# PASSAGE:

Magnolisp is an amalgamation of Racket and the likewise experimental programming language Magnolia. Its algebraic language is inspired by Magnolia (or a subset thereof), but adapted for a more natural fit with Racket. Racket provides the module and macro systems. Magnolia is a good fit for C++ translation as it is designed for natural and efficient mapping to most mainstream languages.

Magnolisp is intended to explore and demonstrate techniques for source-to-source compilation on top of Racket, not to support writing of useful applications.

1 Magnolisp the Language

 #lang magnolisp package: magnolisp

The Magnolisp language relies on Racket for its module and macro systems. All of Racket may be used for macro programming. The racket/base language is provided by default for phase level 1 (compile time).

The racket/base definitions (with the exception of the do form) are also available at phase level 0 by default. They may also be used in runtime code, and evaluated as magnolisp. However, only a small subset of Racket can be handled by the Magnolisp compiler, and either the Magnolisp Racket language or the Magnolisp compiler will report errors as appropriate for uncompilable language.

# RECORD SET:
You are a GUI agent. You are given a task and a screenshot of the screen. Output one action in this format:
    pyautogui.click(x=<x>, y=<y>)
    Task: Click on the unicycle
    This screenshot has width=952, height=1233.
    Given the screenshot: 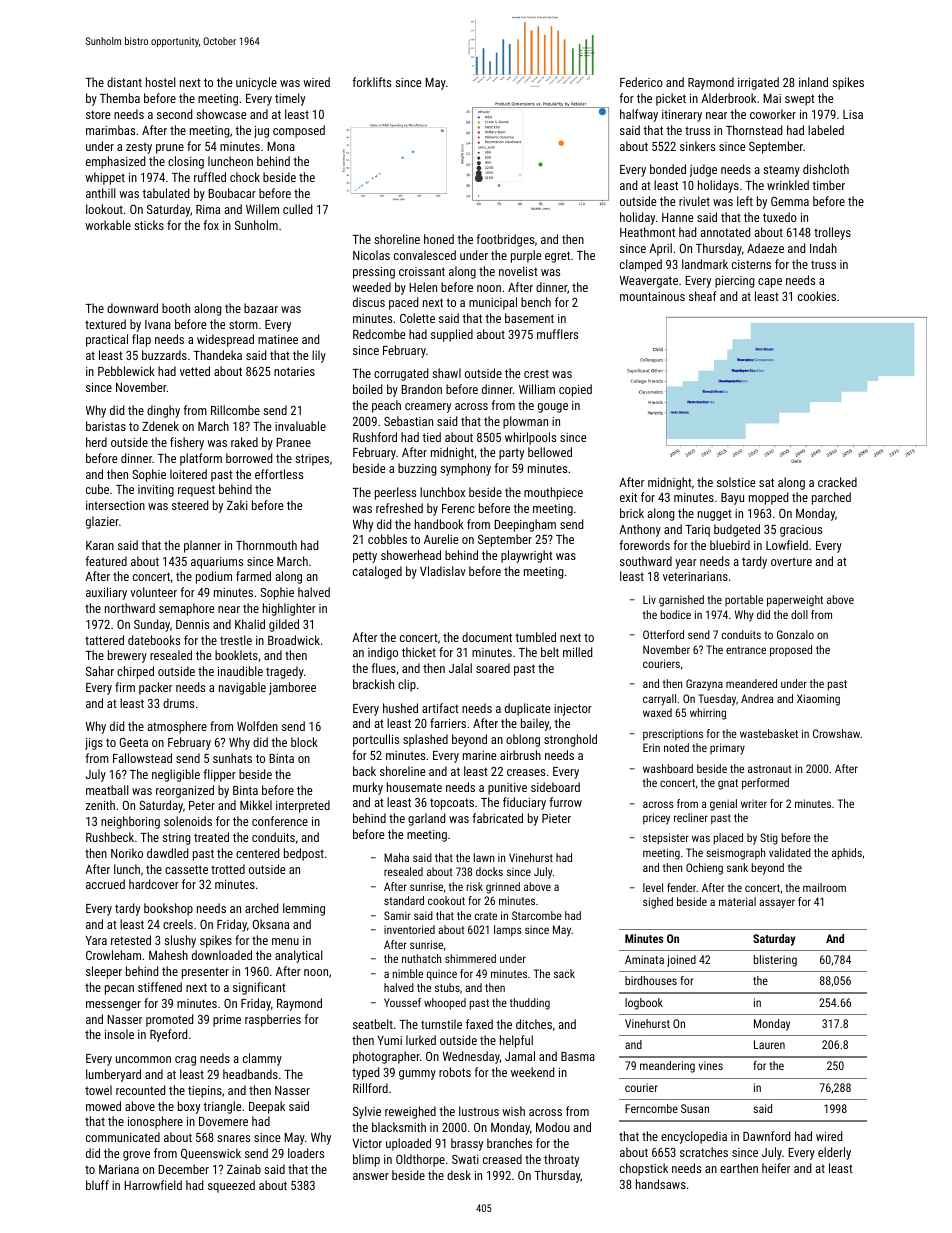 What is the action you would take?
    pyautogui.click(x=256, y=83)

# EXERCISE INSTRUCTIONS:
A. List the programming languages named in the opening paragraph of the Magnolisp passage.
B. Extend the Magnolisp passage with a further paragraph that picks up after its final sentence.
The material has nothing to do with the Magnolisp passage.

# RESULTS:
A. Magnolisp, Racket, Magnolia, C++

B.
When a magnolisp module is evaluated as Racket, any module top-level runtime expressions will also get evaluated; this feature is intended to facilitate testing during development. The Magnolisp compiler, on the other hand, discards top-level expressions, and also any top-level definitions that are not actually part of the program being compiled. One motivation for making most of the racket/base bindings available for runtime code is their potential usefulness in code invoked by top-level expressions.

1.1 Modules and Macros

The Racket provide and require forms may be used as normal, also at phase level 0. However, as far as C++ compilation is concerned, these are only used to connect together Magnolisp definitions internally to the compiled program/library. C++ imports and exports are specified separately using the foreign and export annotations.

For defining macros and macro-expansion time computation, the relevant Racket facilities (e.g., define-syntax, define-syntax-rule, begin-for-syntax, etc.) may be used as normal.

1.2 Defining Forms

 (require magnolisp/surface) package: magnolisp

In Magnolisp, it is possible to declare functions, types (with typedef), and variables; of these, variable definitions are not allowed at the top level. The Magnolisp binding forms are in the magnolisp/surface library. The magnolisp language provides magnolisp/surface at phase level 0.

As Magnolisp has almost no standard library, it is ultimately necessary to define primitive types and functions (flagged as foreign) in order to be able to compile programs that do anything useful.

syntax

(function (id arg ...) maybe-annos maybe-body)

 
maybe-body = 
  | expr
Declares a function. The (optional) body of a function is a single expression, which must produce a single value.

Unlike in Racket, no tail-call optimization may be assumed even when a recursive function application appears in tail position.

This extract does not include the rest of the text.